One last awesome property of the random forest is that the training error rate that it reports is a nearly unbiased estimator cross-validated error rate. This is because the training error rate, at least that R reports using the predict
function on a randomForest
with no newdata
argument, is the average error rate of the classifier tested on all the observations that were kept out of the training sample at each stage of the bootstrap aggregation. Because these were independent observations, and not used for training, it closely approximates the CV error rate. The error rate reported on the remaining observations left out of the sample at every bagging step is called the Out-Of-Bag (OOB) error rate.

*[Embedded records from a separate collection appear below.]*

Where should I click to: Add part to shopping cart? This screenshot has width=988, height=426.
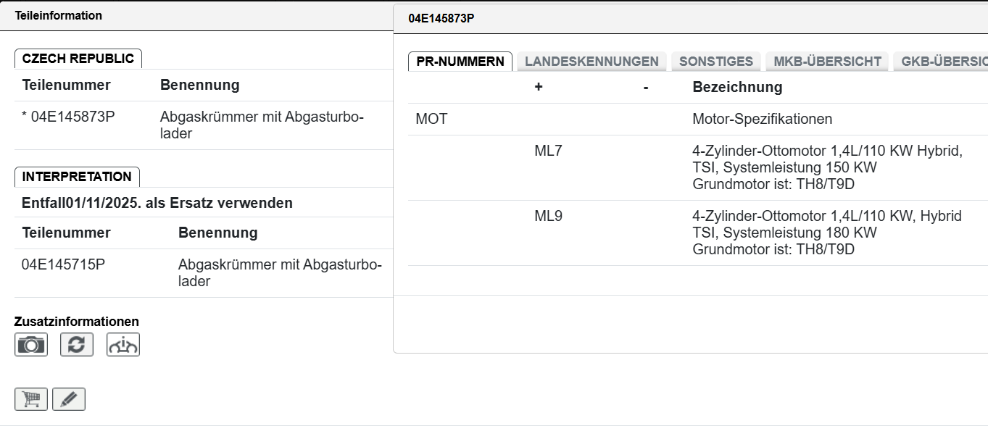coord(31,399)
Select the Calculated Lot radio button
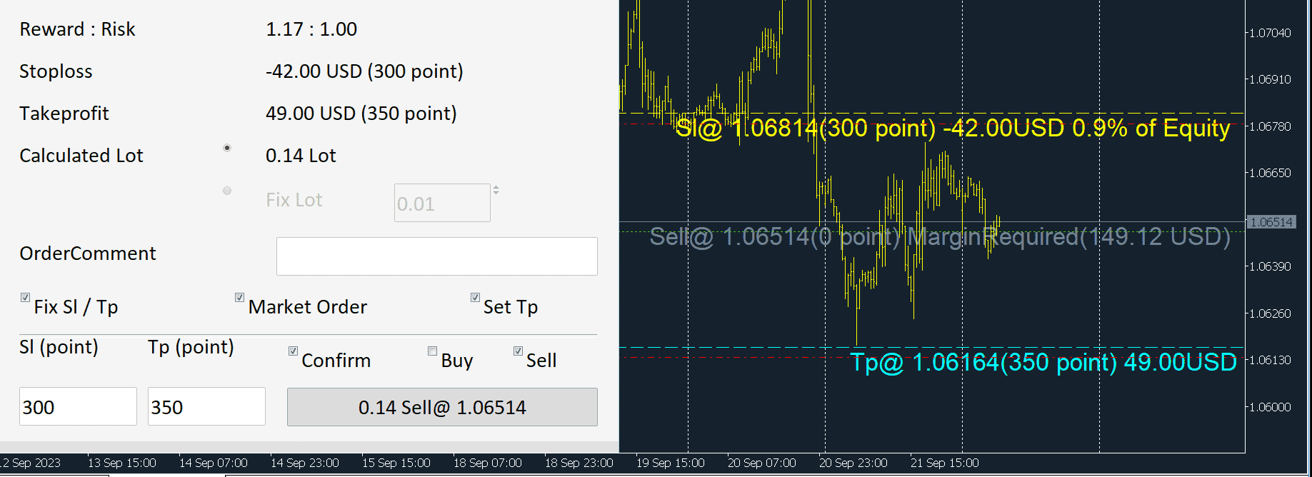The height and width of the screenshot is (477, 1312). [x=227, y=148]
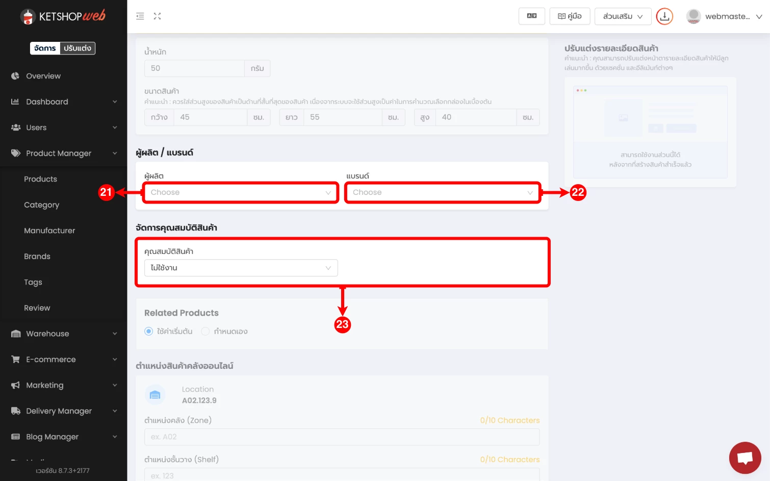Image resolution: width=770 pixels, height=481 pixels.
Task: Click the circular download icon in header
Action: point(664,16)
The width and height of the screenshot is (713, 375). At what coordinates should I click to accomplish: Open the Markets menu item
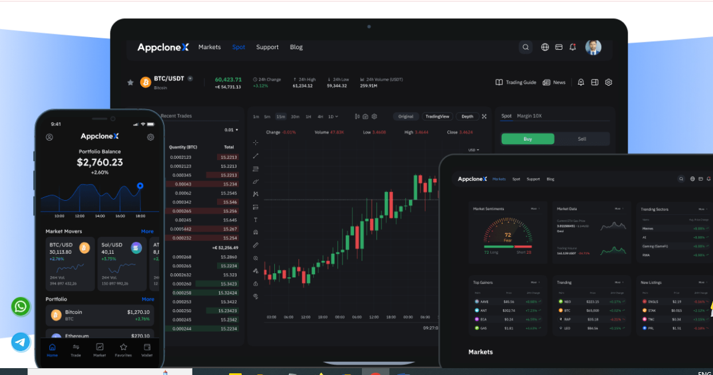click(x=210, y=47)
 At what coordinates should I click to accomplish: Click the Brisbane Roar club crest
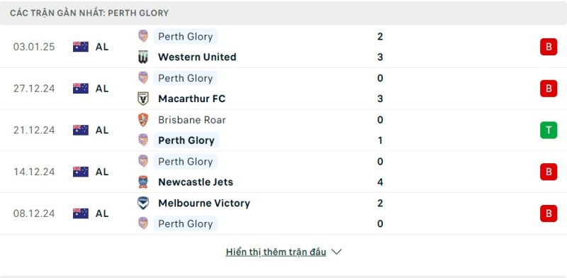tap(143, 120)
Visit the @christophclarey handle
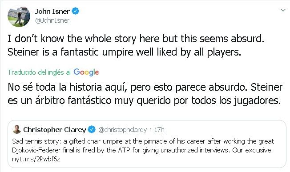The width and height of the screenshot is (290, 172). [x=122, y=130]
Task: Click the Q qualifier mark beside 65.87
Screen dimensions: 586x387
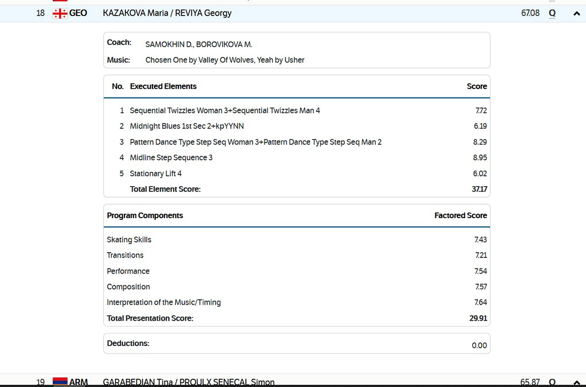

The primary drawback to random forests is that they, to some extent, revoke the chief benefit of decision trees: their interpretability; it is far harder to visualize the behavior of a random forest than it is for any of the component trees. This puts the interpretability of random forests somewhere between logistic regression (which is marginally more interpretable) and k-NN (which is largely un-interpretable).
At long last, let's use a random forest on our dataset to classify observations as being positive or negative for diabetes!
> library(randomForest) > forest <- randomForest(diabetes ~ ., data=training, + importance=TRUE, + ntree=2000, + mtry=5) > accuracy(predict(forest), training[,9]) [1] 0.7654723 > predictions <- predict(forest, newdata = test) > accuracy(predictions, test[,9]) [1] 0.7727273
In this incantation, we set the number of trees (ntree
) to an arbitrarily high number and set the number of predictors (mtry
) to 5
. Though it is not shown above, I used the OOB error rate to guide in the choosing of this hyper-parameter. Had we left it blank, it would have defaulted to the square root of the number of total predictors.
As you can see from the output of our accuracy
function, the random forest is competitive with the performance of our highest performing (on this dataset, at least) classifier: logistic regression. On other datasets, with other characteristics, random forests sometimes blow the competition out of the water.